* _Written request_
Reproduce word for word the stretch of the writing update below that opens with "The other acceptance" and closes with "you all know.".

* _Extract_
######
Wish me luck—I may need it.
As of today I sit at 10,601 words written on the month of March, keeping with my thousand words a day goal. I’m still holding strong and looking to continue doing so.
So far for the year I sit at 101,587 words. I think that’s a good number. What do you think?
Don’t forget I have an interview up at SNM Horror Magazine. I know many of you will want to read the Romero interview, but if you can read it and then the next two interviews you will see my ugly mug, donning my always there sunglasses and then my interview. It’s a fun read and Kasandora Lilith asked some great questions.
You can find it here: SNM Horror Magazine Interview
A couple of other notes and I’ll be off.
I received a couple of acceptances in the last few days. I’m pretty stoked about both of them. The first one is my short story, “I Carved Her Name Upon My Skin,” to Sinister Tales. It’s slated to debut on April 15th. As the date gets closer I’ll keep you updated on where it can be purchased.
The other acceptance is to a place I’ve wanted to get into ever since I heard of them: Every Day Fiction. They accepted my story, Losing Grandma, for publication. As soon as I know the date, I’ll let you all know.
That’s about it for now. I’m tired and have a few other things to do. For now I’m AJ and I’m out.
######
Target position records
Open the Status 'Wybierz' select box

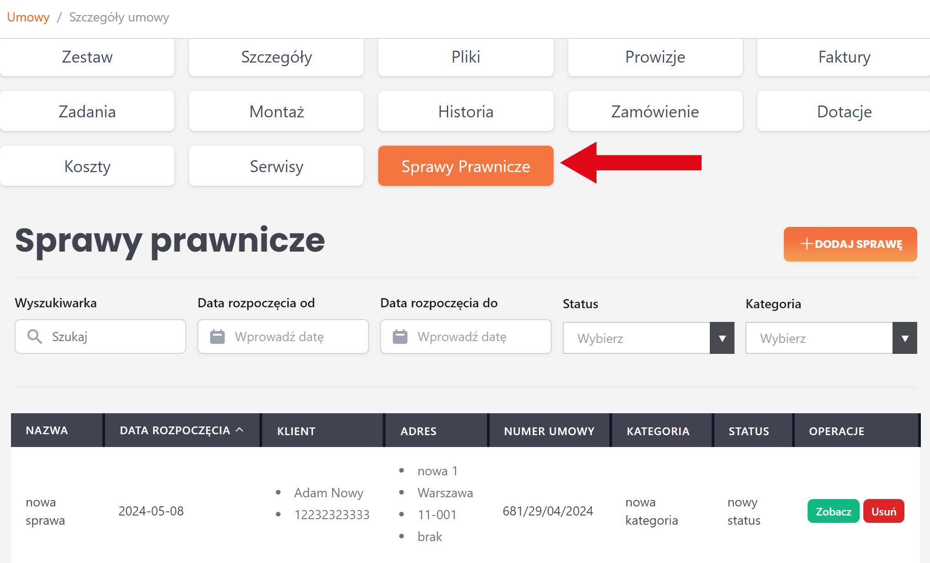[x=636, y=338]
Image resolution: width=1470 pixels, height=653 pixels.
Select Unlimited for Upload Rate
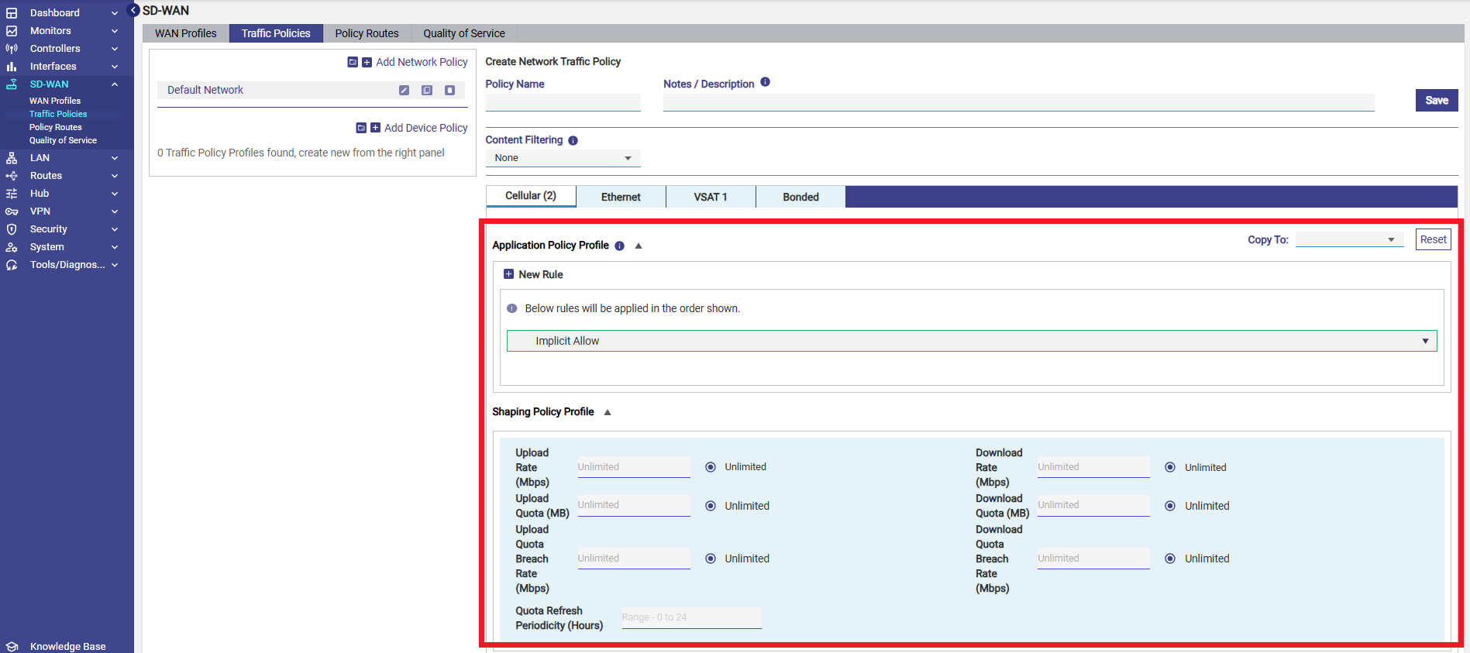point(711,467)
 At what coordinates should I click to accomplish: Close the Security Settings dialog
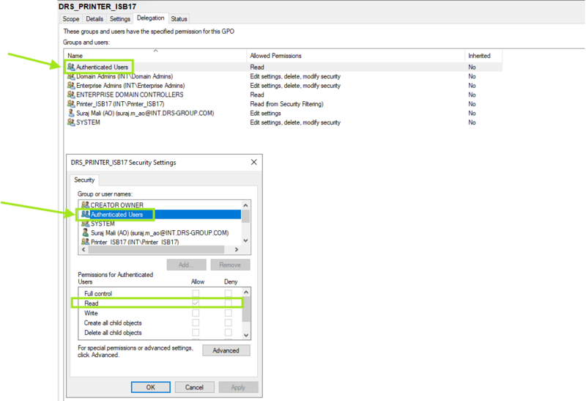click(x=253, y=162)
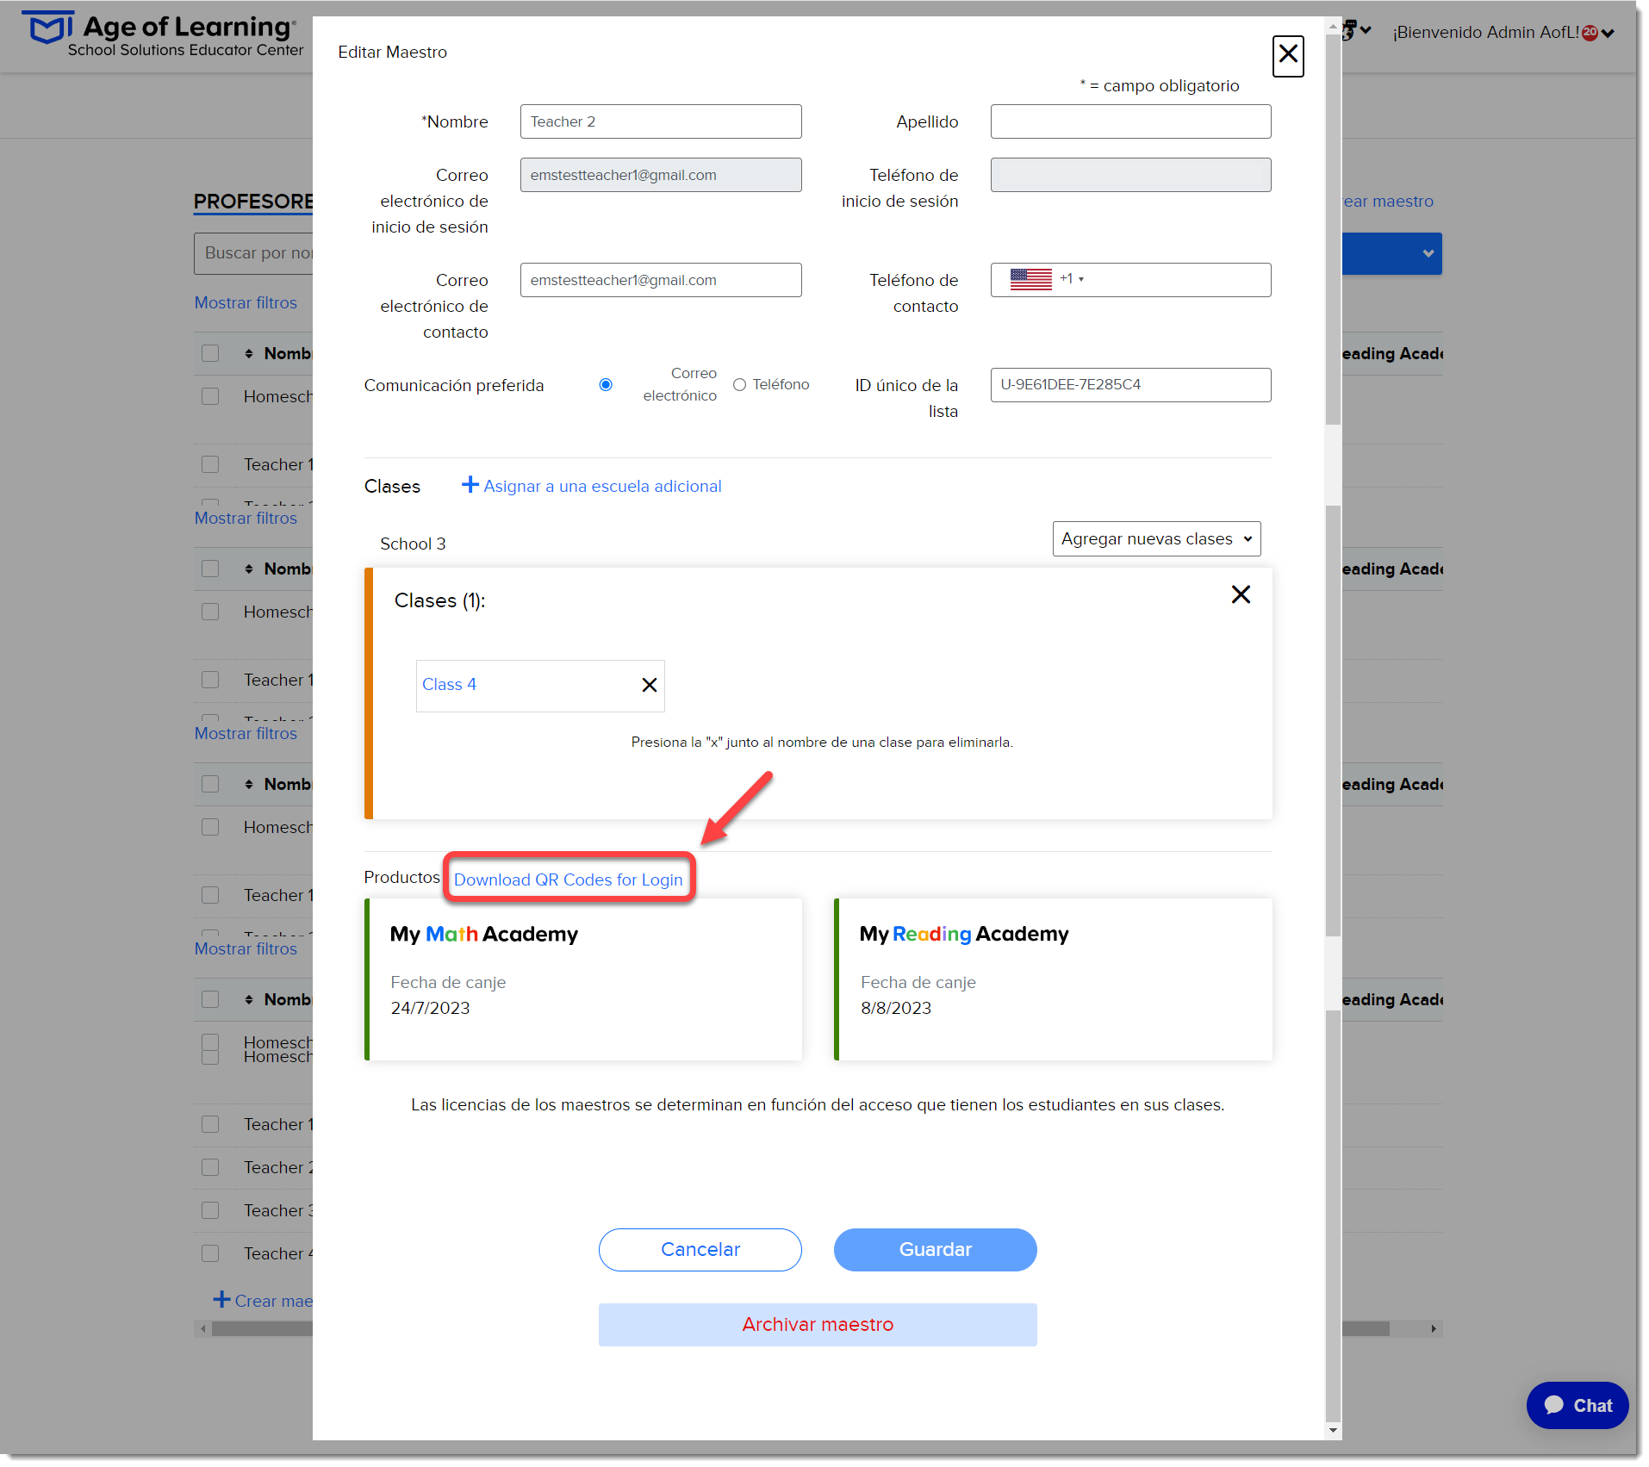The width and height of the screenshot is (1649, 1467).
Task: Select Teléfono as preferred communication
Action: pos(739,385)
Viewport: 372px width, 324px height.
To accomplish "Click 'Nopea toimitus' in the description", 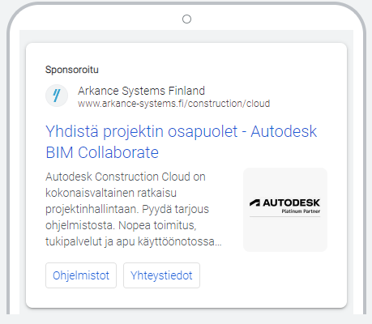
######
* _Expected output_
The other acceptance is to a place I’ve wanted to get into ever since I heard of them: Every Day Fiction. They accepted my story, Losing Grandma, for publication. As soon as I know the date, I’ll let you all know.